** DOCUMENT PASSAGE follows **

Did the scope of the show evolve in any way during the show’s production?

A checklist comes together based on what artworks are available for loan, and some loans have requirements that ultimately shape an exhibition. Beyond the Twombly painting, we have two larger, more immersive installations: Anna Jermolaewa’s The Penultimate (2017/2025), which was recently included in the artist’s Austrian Pavilion at the Venice Biennale, and Sara Cwynar’s video Rose Gold (2017). These pieces need breathing room to be experienced fully, which informs how we use the rest of FLAG’s space, which artworks go where, cool sightlines, and what conversations are interesting. With the idea that you only have one opportunity to hang an exhibition—to get it right—navigating it all can be tricky.

Installation view of the entrance of “A Rose Is” (2025). Photo: Steven Probert. Courtesy of FLAG Art Foundation.

What drew you to some artists’ work over others—what was most important?

With the idea that each artwork should complicate how we see the rose, I wanted to include a range of ideas, approaches, and practices that are not just emblematic of depicting a beautiful rose—that’s not the show I wanted to make—but that present different and differing interpretations.

Kay Rosen created a new, monumental text piece titled A Rose Is (1978/2025) that opens the show, and references a performance she had made in 1978, which was inspired by Gertrude Stein’s 1913 poem Sacred Emily (for Emily Dickinson), which contains a line “rose is a rose is a rose is a rose.”

Taryn Simon’s Framework agreement for economic cooperation. Quito, Ecuador, January 12, 2012, 2015, Paperwork and the Will of Capital (2015)—which I had first seen in 2015 at her solo show at Gagosian—is a large-format photo where the artist has recreated floral centerpieces that would bear witness to the signings of political accords, contracts, treaties, and decrees. Peter Hujar’s photograph Candy Darling on her Deathbed (1973), made at the performer’s invitation on the occasion of her inevitable passing due to terminal illness, is equal parts glamorous and devastating. Surrounded by lavish flower arrangements—as if in her dressing room after a show—Darling is recumbent under dramatic lighting, wrapped in hospital bed sheets, her make-up just so, with a single long-stem red rose lying next to her failing body. And each piece in “A Rose Is” has an equally fascinating backstory.

** End of DOCUMENT PASSAGE **

Can you continue the interview about the "A Rose Is" exhibition, picking up right after its last sentence?

** DATASET ENTRIES follows **

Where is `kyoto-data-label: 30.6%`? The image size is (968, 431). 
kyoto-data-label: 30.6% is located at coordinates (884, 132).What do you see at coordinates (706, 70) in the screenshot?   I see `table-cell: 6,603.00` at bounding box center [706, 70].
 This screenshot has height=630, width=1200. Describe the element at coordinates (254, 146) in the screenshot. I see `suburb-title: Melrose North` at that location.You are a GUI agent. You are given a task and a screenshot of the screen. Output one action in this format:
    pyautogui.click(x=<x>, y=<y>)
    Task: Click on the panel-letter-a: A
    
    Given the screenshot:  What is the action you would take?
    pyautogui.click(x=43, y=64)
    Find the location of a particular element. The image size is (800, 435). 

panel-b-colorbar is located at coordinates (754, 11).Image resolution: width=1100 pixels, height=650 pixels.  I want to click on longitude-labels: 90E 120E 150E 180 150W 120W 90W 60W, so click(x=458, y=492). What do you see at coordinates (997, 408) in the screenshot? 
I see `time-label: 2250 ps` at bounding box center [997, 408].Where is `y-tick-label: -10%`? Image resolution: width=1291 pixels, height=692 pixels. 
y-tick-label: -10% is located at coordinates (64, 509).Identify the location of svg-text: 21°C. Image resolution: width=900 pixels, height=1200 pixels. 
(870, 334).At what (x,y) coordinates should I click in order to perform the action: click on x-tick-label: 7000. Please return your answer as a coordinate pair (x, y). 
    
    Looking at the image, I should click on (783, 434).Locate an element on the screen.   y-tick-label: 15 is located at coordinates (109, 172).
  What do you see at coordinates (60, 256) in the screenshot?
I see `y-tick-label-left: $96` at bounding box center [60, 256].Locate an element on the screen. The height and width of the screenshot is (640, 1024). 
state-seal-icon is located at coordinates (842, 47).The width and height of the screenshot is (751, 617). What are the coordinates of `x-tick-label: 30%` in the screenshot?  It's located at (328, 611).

** End of DATASET ENTRIES **

• YOUR RESPONSE:
Installation view of James Lee Byars, Rose Table of Perfect (1989). Photo: Steven Probert. Collection of Institut Valencià d’Art Modern, Generalitat.

Are there any pieces you would consider your favorites that you can share with us?

James Lee Byars’s Rose Table of Perfect (1989), is a pretty spectacular artwork; it comprises a one-meter-diameter sphere studded with 3,333 red roses, which are not meant to be replaced nor renewed over the course of the exhibition’s run. They’re simply intended to decay over time. It’s so rare to see that concentration of roses, thousands of them, and their scent at the opening was overpowering. For a show about roses, the element of scent was important. But in less than a week, the once-red roses have faded to purple, brown, and black, and they now smell a bit heady, like potpourri.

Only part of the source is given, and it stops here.